A Brief Currency Update

world currency

(The following is a guest post)


An uncomfortable week for the US dollar saw it lose a cent to sterling one and a quarter cents to the euro. Investors remain preoccupied with the Federal Reserve’s focus on US economic performance. They believe “good” numbers bring forward the end of the Fed’s monetary stimulus and are a reason to buy the dollar while “bad” numbers set back the date and provoke selling. Last week investors found more bad numbers than good.


The euro strengthened by a third of a cent against sterling for no particular reason. Both moved higher against the US dollar, the pound by a cent and the euro by a cent and a quarter. Moneycorp suggested that any advantage gained by the euro came from better-than-expected purchasing managers’ index readings from Euroland, which showed growing activity in the manufacturing sector and in the commercial economy overall.


The Canadian dollar did not vary by more than a cent either way against sterling. Both the Loonie and the pound went up by approximately a cent against the US dollar. Canada maintained a low profile. The only data related to retail sales, which increased by an impressive and unexpected 1.9% in May. The news was positive for the Loonie, handing it a half-cent advantage that it held onto for most of the week.
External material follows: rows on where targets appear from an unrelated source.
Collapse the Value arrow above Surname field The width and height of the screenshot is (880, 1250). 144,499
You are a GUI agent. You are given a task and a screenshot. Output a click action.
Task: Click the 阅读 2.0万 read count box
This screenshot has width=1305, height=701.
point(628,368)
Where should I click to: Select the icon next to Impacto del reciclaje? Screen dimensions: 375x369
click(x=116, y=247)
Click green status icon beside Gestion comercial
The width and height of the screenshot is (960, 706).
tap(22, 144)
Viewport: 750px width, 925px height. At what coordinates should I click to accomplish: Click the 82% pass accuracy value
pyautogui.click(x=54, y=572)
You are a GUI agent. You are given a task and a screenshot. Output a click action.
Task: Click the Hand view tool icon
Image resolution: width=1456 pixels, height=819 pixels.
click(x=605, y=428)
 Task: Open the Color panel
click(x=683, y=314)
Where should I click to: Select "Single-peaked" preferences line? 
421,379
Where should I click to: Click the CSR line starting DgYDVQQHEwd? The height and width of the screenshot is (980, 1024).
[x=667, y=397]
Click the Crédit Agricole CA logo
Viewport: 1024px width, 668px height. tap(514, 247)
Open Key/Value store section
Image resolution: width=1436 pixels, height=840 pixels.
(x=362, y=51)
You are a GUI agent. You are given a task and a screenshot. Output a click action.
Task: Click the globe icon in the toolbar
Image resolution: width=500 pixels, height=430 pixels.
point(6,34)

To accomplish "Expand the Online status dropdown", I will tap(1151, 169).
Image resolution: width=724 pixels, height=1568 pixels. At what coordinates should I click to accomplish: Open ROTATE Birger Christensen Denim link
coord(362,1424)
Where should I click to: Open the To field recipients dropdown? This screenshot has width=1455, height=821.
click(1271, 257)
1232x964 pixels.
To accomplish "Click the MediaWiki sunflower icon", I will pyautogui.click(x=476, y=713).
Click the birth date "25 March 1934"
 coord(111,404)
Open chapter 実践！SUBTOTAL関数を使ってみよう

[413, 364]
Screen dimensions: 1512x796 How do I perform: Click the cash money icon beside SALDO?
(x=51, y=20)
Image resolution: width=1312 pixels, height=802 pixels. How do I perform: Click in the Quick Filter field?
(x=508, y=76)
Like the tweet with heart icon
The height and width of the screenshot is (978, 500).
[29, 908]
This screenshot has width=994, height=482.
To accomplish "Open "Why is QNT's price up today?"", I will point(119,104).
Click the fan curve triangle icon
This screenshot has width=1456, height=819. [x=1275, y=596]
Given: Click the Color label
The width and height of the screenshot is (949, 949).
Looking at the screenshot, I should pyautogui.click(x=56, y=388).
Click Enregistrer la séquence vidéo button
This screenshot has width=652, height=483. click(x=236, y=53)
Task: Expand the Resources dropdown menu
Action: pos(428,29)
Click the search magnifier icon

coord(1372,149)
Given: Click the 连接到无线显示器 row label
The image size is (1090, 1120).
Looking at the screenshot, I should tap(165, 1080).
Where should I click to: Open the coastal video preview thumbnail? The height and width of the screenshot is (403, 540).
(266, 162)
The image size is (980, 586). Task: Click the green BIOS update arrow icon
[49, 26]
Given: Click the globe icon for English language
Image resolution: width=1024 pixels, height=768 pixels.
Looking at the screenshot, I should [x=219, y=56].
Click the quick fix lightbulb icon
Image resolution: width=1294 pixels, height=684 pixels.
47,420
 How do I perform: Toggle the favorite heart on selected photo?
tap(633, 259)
A difficult week for the Aussie left it at the back end of the field. It lost half a cent to the pound and the US dollar. Economic data showed Australian inflation slowing to 2.4% and China’s manufacturing activity shrinking. The inflation number was bad for the Aussie because it made lower interest rates more likely. The slowdown in China was bad because it implied reduced demand for Australian mineral and energy exports.


The NZ dollar had a good week, strengthening by a cent and a half against the US dollar and by two and a half cents against the pound. It was helped by the NZ balance of trade and secondly by the Reserve Bank of New Zealand. According to Moneycorp, the trade figures showed falling imports and a wider surplus. The RBNZ implied in its monthly statement that the next move for Kiwi interest rates would be upwards.